Event Planner/ Planning Team:

  • Managing your vendor execution- therefore, managing the setup, transfer of items, repurposing rentals and materials, as well as what is known as a takedown “strike” or breakdown of your wedding event
  • Manages the overall look, feel, and experience of your event
  • Provides suggestions and ideas for the client and guest experience based on how you want to experience your day, while providing consultation for color scheme and material/ floral design
  • Partners with you to understand what is required and recommended for rental purchasing for your chairs, tables, and overall setup for an indoor or outdoor event, based on guest count, weather, and other essential factors that will impact the overall event experience
  • Reviewing vendor contracts, payments, and requirements for your wedding event
  • Create & manage your seating chart for your guests, while managing guest count
  • Consulting on rental & experiential suggestions based on your guest count, indoor/ outdoor wedding, with food & floral breakdown
  • Partnering directly with catering to understand setup needs & schedule (if applicable) your cocktail hour and/or reception food tasting for appetizers, dinner (and dessert)
  • Manage your ceremony walkthrough and provide consultation on grand entrance location movement and logistics
  • Creating designs for your floor plan for your wedding ceremony, cocktail hour, and reception seating and flow (whether there is a “flip,” or multiple spaces with vendors and guests throughout your day
  • Supporting in different capacities your RSVP’s / guest count within the lead up to your wedding day (this can be partial planning/ 6-3 months out planning, month-out planning, or week-of/ day-of planning)
  • Scheduling and providing assistance during the ceremony walkthrough to help design the flow for the wedding ceremony with wedding party & family


🎯 Final Takeaway: Knowing Your Team’s Role

Ultimately, a smooth and enjoyable wedding day experienec for you truly hinges on clarity of responsibilities, and determining from there how you can ask them questions and determine what’s needed from them throughout your wedding planning journey.

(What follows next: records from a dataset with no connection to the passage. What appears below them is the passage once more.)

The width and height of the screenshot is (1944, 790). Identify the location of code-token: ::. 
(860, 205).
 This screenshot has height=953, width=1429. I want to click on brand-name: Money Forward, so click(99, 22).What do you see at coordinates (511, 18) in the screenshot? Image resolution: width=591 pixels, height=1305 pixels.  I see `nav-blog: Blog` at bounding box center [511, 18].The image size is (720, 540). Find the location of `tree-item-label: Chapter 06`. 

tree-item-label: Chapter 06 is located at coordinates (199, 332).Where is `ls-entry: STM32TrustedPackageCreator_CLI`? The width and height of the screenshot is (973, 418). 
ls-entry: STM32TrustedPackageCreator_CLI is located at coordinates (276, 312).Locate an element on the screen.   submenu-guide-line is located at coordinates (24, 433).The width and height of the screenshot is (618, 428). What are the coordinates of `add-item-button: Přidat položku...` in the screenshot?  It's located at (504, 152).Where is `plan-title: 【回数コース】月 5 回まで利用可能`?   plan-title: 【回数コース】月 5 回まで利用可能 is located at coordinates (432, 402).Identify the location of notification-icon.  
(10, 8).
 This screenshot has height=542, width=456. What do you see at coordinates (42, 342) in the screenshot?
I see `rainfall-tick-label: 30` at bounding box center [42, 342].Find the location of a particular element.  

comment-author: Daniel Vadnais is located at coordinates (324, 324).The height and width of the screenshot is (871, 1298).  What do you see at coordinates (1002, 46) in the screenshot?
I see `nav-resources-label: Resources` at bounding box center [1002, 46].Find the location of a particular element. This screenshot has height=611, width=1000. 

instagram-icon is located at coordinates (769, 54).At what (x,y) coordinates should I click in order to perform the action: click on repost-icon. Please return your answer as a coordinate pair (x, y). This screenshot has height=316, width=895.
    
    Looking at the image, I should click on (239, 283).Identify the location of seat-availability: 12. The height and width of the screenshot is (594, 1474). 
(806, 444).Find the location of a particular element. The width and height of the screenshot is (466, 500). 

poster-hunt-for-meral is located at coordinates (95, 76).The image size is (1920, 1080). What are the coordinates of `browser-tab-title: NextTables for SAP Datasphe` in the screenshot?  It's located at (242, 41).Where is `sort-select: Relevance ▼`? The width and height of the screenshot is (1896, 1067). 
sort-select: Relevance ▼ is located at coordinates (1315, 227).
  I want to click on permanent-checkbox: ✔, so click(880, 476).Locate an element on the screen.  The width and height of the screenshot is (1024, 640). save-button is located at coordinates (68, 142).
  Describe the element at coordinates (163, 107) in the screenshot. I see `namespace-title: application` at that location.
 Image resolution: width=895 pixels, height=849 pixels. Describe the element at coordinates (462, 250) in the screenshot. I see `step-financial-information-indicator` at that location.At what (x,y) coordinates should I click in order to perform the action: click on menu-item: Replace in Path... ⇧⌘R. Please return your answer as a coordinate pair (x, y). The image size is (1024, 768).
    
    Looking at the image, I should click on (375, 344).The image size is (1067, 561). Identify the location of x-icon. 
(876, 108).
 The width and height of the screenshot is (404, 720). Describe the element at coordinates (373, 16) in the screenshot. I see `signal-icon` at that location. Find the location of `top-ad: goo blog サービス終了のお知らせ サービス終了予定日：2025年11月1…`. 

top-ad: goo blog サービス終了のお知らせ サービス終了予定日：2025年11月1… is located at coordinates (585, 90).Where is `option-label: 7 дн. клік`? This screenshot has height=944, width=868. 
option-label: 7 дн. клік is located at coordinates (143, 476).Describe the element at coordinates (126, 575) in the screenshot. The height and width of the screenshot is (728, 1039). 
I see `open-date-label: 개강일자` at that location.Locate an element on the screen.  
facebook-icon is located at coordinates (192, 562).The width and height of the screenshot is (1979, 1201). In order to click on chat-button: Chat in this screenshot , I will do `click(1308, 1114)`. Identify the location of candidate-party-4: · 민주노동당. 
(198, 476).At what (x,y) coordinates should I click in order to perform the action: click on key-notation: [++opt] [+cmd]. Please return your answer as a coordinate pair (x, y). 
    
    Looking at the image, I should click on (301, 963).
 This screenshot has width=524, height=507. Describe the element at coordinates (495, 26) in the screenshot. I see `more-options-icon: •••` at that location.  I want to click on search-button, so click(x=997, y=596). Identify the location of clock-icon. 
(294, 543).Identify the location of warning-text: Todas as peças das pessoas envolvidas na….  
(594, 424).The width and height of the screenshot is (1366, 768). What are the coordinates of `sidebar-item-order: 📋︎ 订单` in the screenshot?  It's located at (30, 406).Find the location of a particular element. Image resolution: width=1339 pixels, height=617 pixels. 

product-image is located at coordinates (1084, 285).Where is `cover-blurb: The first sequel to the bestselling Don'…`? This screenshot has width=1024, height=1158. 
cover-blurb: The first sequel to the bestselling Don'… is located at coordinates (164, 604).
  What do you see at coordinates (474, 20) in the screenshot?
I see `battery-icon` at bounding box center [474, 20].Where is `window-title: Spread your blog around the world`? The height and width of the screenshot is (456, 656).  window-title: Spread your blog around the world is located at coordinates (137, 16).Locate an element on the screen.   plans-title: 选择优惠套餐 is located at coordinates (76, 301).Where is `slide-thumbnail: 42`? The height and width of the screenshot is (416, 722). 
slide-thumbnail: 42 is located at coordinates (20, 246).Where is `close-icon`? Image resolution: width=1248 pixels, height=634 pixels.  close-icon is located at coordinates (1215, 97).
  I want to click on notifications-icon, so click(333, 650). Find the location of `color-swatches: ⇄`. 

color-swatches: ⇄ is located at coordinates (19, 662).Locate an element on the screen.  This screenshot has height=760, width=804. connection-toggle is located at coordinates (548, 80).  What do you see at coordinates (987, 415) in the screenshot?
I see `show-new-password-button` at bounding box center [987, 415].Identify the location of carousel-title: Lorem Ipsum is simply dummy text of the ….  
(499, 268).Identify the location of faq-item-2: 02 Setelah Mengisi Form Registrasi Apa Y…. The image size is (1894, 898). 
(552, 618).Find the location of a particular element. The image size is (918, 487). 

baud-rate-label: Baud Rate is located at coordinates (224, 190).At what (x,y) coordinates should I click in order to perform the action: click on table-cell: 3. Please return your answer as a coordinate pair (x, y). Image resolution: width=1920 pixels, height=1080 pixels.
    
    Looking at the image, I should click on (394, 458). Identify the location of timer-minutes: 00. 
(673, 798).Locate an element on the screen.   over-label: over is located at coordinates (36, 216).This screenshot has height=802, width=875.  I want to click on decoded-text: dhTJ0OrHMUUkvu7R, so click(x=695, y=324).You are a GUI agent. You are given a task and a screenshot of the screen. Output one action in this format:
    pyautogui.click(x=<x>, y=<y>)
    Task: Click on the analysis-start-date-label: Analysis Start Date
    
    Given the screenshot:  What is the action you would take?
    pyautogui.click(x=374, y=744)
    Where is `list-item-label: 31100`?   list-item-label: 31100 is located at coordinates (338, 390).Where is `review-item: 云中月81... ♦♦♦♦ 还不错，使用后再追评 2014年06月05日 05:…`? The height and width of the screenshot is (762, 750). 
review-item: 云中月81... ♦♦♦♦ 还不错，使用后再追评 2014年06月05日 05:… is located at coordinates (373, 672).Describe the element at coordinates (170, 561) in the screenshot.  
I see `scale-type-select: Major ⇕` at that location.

While your (Onsite) Venue Manager is your essential partner for the building’s infrastructure—managing access, security, sanitation, and adherence to facility guidelines—they are not responsible for the experience within those walls. They are only responsible for the function of the space they operate in, so if your reception is elsewhere, that’s important to know.

If it’s high priority for you to have a smooth event between your wedding party, your guests, your vendors and yourselves, and for you to lean on someone to curate and finalize the best possible wedding-day timeline, you will need to lean into hiring a Wedding Event Planner, and in what capacity when it comes to aesthetic design, function, and coordination.

Understanding the distinct scope of each position—one managing the place, the other managing the event—is the critical step that transforms your planning journey from overwhelming to effortlessly organized. By ensuring every key responsibility is covered by the right professional, you grant yourself the most valuable luxury on your wedding day: the ability to be fully present and simply enjoy the magic you’ve created.